「ヒト」起点へのビジネスモデル変革を
全社員の働きがい創出によって実現する

シリーズ対談「人材戦略と健康経営」 第2回:東日本旅客鉄道

鳥越:大きな変革は、社員に対してポジティブな刺激を与える一方で、一部の人にはストレスを感じさせる可能性もあります。高度なマネジメントが必要になりますね。

喜㔟:おっしゃる通りです。鉄道事業にとってのトッププライオリティは「安全」です。今後も「究極の安全」を徹底して追求するためには、これまで通り、決められたことを地道に、かつ確実に遂行する文化は大事です。しかし一方で、変革を達成するには新しいチャレンジが当たり前になる企業風土を醸成していくことも必要です。

 そのためにいま、現場社員を中心として3カ月間の海外研修、社員が主体的にキャリアを形成できる公募制の異動や研修などの制度的な取り組みに加えて、社員のマインドを自分の所属する職場から外に向けて開かせることに取り組んでいます。我々の課題は、社員が職種を問わずチャレンジできる活躍の場をさらに広げていくことです。

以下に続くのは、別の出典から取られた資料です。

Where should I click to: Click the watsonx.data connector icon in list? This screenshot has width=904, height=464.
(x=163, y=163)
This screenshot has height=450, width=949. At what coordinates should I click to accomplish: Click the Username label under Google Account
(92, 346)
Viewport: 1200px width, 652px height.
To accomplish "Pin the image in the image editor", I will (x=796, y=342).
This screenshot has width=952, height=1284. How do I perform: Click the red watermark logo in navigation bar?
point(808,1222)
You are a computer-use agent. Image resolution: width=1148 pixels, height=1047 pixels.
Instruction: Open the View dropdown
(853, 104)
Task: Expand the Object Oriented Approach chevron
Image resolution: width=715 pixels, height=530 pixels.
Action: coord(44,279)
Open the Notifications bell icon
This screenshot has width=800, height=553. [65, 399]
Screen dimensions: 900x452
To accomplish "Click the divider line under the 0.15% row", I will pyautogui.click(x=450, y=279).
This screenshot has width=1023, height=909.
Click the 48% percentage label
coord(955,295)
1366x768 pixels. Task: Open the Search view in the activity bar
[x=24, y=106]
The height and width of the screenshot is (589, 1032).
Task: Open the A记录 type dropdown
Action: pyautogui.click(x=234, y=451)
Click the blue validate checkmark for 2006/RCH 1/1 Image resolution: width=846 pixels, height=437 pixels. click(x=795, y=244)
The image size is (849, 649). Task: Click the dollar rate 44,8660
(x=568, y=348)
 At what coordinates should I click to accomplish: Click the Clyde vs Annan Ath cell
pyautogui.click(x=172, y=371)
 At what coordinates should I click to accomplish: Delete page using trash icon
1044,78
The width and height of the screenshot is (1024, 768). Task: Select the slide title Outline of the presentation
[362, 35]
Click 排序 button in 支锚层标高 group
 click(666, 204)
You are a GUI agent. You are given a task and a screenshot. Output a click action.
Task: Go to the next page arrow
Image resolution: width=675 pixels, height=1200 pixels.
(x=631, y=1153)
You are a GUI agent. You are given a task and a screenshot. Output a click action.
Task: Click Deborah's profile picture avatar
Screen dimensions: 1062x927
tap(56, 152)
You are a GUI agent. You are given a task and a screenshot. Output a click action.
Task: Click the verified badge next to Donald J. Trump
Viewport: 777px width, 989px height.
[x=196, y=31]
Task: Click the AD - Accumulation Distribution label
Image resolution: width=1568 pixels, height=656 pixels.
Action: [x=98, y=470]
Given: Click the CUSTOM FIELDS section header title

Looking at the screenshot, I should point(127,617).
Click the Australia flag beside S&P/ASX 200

鳥越:変革に伴って社員が抱く不安の解消については、どのように取り組んでおられますか。

喜㔟:役員をはじめ本社・支社のマネジメント層ができるだけ現場に行き、「変革2027」の目的や方向性を自らの言葉で社員に語りかけ、意見交換する機会を増やしています。その場では、我々が気づかずにいたことについて、かなり忌憚のない意見をぶつけてくる社員もいます。その場合、大切なことは社員の意見をただ聞くだけではなく、必ず実施の可否を返すことだと思います。できることはすぐやり、できないことはその理由をきちんと説明する。「自分が動けば、制度や働き方は変えられる」と実感してもらえれば、モチベーションは高まるはずです。

 また、成長の成果を皆が実感できるようにします。具体的には、労働条件の向上、職場環境の改善、健康経営の推進などです。それによって、さらなる働きがいを創出し、社員・家族の幸福とグループの持続的成長を同時に実現していきたいと考えています。